◆ **Document segment**:

The "HighlySkilled" schema described above may be used to perform
an initial expansion of the query into the following:
TABLE-US-00009 SkillEndorsementCount(a, b, c), Edge(c,
"greater_than", 100).
[0061] Next, the "SkillEndorsementCount" schema discussed above may
be used to perform a subsequent expansion of
"SkillEndorsementCount" into the following "non-aggregate" edge
set:
TABLE-US-00010 Edge(h, "endorsee", a), Edge(h, "endorser", b),
Edge(h, "skill", z).
At the same time, an aggregation operator may be used to transform
the aggregation of "c" in "SkillEndorsementCount" into the
following set of base terms:
TABLE-US-00011 Edge(h, "grouping_var_1", a), Edge(h,
"grouping_var_2", b), Edge(h, "aggregate_val_1", c).
The first base term may specify the use of "a" and "b" as grouping
attributes for "SkillEndorsementCount" and the use of "c" as an
aggregation attribute for "SkillEndorsementCount." After the
subsequent expansion is carried out, query 402 may be transformed
into three sets of base terms 408: the non-aggregate edge
representation of "SkillEndorsementCount," the edge representation
of the "count" aggregation in "SkillEndorsementCount," and the
final "greater_than" edge in "HighlySkilled."
[0062] Positions 412 in evaluation order 420 may then be assigned
to base terms 408. In particular, the "non-aggregate" edges of
"SkillEndorsementCount" may be assigned the earliest position in
evaluation order 420, the edge representation of the aggregation in
"SkillEndorsementCount" may be assigned to a middle position in
evaluation order 420 (because the aggregation is applied to the
resolved non-aggregate edges), and the "greater_than" edge may be
assigned to the last position in evaluation order 420 (because the
edge depends on the aggregation result of the aggregation).
[0063] Finally, base terms 408 in query 402 may be evaluated
according to the three assigned positions 412 in evaluation order
420. First, the "non-aggregate" edges of "SkillEndorsementCount"
may be resolved to obtain multiple sets of three edges that share a
common subject "h" and have different combinations of values for
"endorsee," "endorser," and "skill." Next, the aggregate edge terms
in the middle position of evaluation order 420 may be applied to
the non-aggregate edges so that the edges are grouped by "endorsee"

◆ **Material provided**:
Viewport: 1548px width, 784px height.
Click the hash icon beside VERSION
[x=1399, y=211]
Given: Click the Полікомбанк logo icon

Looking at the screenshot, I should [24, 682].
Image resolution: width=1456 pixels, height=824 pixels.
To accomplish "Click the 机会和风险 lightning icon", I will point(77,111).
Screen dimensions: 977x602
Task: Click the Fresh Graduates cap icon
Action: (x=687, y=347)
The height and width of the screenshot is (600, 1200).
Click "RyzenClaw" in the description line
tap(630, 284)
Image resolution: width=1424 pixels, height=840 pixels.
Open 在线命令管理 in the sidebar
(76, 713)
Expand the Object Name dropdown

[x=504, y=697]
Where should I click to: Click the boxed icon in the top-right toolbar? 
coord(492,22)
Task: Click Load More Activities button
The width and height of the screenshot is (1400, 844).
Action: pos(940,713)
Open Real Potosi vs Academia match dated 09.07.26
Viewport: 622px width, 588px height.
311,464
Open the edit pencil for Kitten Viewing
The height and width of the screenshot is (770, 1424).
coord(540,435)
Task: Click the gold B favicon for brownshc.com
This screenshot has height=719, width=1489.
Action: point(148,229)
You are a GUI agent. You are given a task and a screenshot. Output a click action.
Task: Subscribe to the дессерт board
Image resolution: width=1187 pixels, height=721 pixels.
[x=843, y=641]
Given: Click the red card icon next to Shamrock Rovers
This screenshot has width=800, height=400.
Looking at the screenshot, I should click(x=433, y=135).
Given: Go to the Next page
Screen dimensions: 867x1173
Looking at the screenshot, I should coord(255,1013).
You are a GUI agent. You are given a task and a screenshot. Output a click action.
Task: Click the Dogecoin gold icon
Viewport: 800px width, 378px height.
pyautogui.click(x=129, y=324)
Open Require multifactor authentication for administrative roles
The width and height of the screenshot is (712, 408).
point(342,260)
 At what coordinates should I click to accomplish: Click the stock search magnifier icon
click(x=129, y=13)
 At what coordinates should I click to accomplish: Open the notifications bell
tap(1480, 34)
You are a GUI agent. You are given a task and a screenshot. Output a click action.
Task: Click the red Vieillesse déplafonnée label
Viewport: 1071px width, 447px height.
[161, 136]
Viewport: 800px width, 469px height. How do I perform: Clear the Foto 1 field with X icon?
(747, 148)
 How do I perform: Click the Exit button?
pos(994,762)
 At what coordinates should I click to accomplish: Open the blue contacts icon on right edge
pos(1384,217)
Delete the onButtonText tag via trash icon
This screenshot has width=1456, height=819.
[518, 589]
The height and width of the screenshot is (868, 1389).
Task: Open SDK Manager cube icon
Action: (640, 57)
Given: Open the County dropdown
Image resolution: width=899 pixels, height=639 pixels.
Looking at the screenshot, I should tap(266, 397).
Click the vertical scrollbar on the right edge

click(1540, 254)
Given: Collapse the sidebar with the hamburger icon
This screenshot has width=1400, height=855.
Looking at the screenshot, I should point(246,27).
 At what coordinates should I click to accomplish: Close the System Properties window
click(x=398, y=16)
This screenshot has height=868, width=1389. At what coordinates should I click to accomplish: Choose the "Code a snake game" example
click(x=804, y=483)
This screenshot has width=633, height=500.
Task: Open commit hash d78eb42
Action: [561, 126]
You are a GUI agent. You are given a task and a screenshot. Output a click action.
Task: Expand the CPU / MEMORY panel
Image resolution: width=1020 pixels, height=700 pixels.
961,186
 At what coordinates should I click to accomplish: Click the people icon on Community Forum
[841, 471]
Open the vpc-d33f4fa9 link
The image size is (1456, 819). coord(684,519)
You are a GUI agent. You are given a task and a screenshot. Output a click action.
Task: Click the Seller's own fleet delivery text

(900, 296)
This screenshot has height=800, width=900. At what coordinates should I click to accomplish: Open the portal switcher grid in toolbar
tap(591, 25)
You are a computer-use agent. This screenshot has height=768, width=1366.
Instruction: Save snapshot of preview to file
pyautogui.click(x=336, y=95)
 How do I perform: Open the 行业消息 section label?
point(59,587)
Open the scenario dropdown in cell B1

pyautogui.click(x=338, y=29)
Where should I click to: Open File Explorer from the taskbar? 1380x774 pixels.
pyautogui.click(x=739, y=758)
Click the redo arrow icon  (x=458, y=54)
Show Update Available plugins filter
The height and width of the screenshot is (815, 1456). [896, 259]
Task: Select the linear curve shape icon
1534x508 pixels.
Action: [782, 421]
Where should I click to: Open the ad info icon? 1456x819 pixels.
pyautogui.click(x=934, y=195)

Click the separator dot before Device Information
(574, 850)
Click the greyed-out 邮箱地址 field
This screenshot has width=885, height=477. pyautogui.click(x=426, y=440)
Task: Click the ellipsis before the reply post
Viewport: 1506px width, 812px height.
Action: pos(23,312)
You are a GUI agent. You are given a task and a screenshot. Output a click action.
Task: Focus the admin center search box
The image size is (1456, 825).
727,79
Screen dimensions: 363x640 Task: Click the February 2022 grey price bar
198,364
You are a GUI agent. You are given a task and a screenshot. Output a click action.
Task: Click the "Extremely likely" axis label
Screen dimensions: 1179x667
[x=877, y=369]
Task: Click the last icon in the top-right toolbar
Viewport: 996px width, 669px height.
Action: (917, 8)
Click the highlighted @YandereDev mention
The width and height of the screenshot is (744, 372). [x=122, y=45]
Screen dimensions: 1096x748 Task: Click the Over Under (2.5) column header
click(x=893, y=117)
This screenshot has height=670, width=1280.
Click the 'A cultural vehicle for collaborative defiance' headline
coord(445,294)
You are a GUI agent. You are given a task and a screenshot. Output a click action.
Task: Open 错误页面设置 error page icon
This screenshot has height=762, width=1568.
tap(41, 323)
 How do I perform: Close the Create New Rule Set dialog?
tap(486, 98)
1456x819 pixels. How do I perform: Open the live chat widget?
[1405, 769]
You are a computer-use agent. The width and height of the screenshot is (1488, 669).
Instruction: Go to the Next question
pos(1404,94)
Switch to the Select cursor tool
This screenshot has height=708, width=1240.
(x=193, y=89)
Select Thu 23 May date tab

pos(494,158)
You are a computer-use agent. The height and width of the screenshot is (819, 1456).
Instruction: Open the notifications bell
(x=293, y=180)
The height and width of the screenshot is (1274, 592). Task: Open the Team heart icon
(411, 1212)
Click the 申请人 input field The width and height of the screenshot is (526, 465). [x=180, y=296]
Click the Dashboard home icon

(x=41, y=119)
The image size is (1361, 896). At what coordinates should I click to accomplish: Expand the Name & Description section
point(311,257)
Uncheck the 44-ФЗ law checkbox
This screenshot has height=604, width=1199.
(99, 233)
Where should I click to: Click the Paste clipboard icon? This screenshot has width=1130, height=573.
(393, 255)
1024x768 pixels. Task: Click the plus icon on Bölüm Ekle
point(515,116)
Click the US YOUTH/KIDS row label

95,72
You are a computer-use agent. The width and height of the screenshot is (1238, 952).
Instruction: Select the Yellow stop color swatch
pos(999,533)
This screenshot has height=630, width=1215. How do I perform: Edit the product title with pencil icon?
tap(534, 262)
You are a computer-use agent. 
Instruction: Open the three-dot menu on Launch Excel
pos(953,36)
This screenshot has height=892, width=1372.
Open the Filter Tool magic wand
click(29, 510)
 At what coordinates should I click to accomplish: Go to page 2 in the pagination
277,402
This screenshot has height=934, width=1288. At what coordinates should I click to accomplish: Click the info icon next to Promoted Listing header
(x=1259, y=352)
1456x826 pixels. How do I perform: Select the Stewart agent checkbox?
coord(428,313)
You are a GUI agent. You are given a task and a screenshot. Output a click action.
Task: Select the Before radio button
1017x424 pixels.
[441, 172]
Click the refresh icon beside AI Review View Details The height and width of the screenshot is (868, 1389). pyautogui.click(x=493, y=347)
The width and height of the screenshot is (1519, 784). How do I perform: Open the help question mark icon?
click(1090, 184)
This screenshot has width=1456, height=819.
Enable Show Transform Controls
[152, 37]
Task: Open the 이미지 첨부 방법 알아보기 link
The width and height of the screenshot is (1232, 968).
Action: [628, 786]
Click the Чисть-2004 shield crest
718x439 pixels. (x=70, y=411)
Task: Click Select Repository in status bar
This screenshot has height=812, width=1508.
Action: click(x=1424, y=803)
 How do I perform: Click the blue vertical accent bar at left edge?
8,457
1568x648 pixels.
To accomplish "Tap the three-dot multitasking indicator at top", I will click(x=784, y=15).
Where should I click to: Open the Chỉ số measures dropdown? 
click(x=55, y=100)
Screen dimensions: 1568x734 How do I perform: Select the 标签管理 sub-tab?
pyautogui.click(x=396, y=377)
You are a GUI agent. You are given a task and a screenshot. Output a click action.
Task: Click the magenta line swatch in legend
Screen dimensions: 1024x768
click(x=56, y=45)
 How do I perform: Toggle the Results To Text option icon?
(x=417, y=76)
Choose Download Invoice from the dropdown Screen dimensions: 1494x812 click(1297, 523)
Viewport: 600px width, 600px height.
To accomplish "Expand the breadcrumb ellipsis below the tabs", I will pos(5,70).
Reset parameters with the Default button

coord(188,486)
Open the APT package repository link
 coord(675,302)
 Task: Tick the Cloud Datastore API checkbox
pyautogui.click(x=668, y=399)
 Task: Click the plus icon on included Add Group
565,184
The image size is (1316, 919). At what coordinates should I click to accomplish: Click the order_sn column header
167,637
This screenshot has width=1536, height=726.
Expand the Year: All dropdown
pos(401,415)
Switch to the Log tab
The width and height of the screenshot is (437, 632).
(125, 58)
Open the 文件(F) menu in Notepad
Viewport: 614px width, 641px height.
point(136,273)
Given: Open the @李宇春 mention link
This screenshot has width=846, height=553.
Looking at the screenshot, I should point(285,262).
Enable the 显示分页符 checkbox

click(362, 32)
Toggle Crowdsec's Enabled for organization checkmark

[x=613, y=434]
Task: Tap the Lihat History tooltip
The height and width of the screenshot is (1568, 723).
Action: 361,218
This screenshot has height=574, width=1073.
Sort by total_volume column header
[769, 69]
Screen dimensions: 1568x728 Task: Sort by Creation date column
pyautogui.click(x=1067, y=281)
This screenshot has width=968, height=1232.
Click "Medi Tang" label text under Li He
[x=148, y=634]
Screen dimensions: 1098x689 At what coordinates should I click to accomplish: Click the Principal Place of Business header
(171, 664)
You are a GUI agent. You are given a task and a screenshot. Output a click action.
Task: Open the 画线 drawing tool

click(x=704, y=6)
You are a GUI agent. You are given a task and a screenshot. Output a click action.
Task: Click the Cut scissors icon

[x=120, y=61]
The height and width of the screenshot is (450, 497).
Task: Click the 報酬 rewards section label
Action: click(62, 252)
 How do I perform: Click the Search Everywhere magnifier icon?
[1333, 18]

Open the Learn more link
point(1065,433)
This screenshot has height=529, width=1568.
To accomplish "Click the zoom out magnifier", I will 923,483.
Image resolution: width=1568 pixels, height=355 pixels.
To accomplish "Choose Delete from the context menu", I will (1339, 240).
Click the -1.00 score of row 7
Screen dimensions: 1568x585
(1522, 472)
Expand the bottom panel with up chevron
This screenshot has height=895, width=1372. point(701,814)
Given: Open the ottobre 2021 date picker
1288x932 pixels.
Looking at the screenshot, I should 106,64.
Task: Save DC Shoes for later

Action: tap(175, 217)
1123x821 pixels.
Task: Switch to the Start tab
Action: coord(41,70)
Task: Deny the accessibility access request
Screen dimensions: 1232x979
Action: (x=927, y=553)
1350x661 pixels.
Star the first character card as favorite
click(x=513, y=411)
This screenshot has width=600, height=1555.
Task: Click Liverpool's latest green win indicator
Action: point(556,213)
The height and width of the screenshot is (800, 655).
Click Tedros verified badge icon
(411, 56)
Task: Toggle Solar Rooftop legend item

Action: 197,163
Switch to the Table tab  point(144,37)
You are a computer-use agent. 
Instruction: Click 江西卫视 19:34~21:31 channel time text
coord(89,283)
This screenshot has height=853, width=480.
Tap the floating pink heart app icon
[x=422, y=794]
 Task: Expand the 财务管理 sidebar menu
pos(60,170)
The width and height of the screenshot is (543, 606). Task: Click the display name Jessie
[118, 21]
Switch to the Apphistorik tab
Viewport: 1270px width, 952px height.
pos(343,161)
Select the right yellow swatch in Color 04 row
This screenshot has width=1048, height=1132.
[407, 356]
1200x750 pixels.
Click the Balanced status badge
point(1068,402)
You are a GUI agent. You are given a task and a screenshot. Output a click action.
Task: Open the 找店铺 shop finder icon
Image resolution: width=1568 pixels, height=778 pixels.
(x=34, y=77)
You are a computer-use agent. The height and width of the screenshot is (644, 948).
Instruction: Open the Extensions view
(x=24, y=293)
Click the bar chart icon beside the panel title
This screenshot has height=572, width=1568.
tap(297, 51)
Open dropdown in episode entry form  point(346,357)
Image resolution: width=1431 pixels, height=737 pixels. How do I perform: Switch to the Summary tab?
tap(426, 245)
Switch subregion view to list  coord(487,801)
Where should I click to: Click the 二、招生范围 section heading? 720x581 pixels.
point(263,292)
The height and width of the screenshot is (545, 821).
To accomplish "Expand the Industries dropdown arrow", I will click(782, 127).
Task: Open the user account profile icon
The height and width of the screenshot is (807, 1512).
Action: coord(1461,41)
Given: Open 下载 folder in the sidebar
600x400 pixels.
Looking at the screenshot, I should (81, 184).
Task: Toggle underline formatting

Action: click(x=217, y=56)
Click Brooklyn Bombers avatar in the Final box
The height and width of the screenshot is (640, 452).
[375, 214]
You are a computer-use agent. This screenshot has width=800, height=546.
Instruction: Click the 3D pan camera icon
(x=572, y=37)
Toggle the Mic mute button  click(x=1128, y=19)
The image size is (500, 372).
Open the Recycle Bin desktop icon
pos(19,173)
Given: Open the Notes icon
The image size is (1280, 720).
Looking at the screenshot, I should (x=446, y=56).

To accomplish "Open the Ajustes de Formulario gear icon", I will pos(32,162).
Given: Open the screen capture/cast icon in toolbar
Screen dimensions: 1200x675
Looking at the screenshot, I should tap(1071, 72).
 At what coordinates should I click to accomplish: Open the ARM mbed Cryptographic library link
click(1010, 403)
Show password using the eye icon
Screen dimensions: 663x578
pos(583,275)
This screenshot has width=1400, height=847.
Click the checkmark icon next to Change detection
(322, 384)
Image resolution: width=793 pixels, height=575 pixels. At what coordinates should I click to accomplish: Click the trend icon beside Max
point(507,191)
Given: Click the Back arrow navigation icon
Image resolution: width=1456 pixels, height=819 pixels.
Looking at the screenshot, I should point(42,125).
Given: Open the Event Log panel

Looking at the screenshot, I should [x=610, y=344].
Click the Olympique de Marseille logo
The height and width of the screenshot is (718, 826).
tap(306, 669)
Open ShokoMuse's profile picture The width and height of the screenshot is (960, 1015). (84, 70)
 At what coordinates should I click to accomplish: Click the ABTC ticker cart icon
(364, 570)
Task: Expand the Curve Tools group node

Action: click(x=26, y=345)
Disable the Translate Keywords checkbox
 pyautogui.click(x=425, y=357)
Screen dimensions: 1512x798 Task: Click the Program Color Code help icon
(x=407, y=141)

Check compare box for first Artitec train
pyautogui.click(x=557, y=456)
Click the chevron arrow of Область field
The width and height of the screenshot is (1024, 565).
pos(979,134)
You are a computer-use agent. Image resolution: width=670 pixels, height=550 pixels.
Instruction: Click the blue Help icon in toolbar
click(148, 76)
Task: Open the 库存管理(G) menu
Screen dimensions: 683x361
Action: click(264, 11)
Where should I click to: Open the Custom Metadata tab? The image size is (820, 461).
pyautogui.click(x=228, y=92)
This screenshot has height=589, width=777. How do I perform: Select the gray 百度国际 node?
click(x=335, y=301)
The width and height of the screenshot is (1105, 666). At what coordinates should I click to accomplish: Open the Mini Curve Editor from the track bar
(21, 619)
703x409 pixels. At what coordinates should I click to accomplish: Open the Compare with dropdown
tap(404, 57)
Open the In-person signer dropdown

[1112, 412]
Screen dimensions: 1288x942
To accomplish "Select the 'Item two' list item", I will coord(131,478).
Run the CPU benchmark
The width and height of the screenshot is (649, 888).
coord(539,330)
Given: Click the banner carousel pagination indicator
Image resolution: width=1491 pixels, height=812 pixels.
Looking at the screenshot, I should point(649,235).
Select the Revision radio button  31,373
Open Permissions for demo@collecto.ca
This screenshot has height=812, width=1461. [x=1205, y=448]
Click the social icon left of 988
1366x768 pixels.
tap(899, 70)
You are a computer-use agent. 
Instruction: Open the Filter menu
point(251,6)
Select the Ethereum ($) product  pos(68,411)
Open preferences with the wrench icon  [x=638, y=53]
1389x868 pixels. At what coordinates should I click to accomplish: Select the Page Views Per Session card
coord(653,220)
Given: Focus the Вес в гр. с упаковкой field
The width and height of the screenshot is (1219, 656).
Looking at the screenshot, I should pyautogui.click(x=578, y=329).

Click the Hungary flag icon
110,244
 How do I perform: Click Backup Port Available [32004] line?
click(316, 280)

◆ **Your tasks**:
1. In the passage on query expansion, which position in evaluation order 420 is the "greater_than" edge assigned?
2. Pick up the passage on query expansion from where it stops and carry it forward.
The records come from a separate source.

◆ **Per-task outputs**:
1. The last position.

2.
and "endorser" and subsequently aggregated (e.g., counted) by
"skill." The aggregated values may then be used to as input to
resolve the final "greater_than" edge in "HighlySkilled."
[0064] In turn, result 418 may include the following exemplary set
of edges:
TABLE-US-00012 Edge("h1", "grouping_var_1", "Alice"), Edge("h1",
"grouping_var_2", "C++"), Edge("h1", "aggregate_val_1", "199"),
Edge("199", "greater_than", 100).
The first two edges of result 418 may indicate grouping of a set of
edges under a value of "Alice" connected to the "endorsee"
predicate and a value of "C++" connected to the "skill" predicate.
The third edge of result 418 may specify a value of "199" for the
count of "endorser" edges under the grouped values, and the fourth
edge of result 418 may link the same value to "100" using the
"greater_than" predicate.
[0065] FIG. 5 shows a flowchart illustrating the processing of a
query of a graph database in accordance with the disclosed
embodiments. In one or more embodiments, one or more of the steps
may be omitted, repeated, and/or performed in a different order.
Accordingly, the specific arrangement of steps shown in FIG. 5
should not be construed as limiting the scope of the technique.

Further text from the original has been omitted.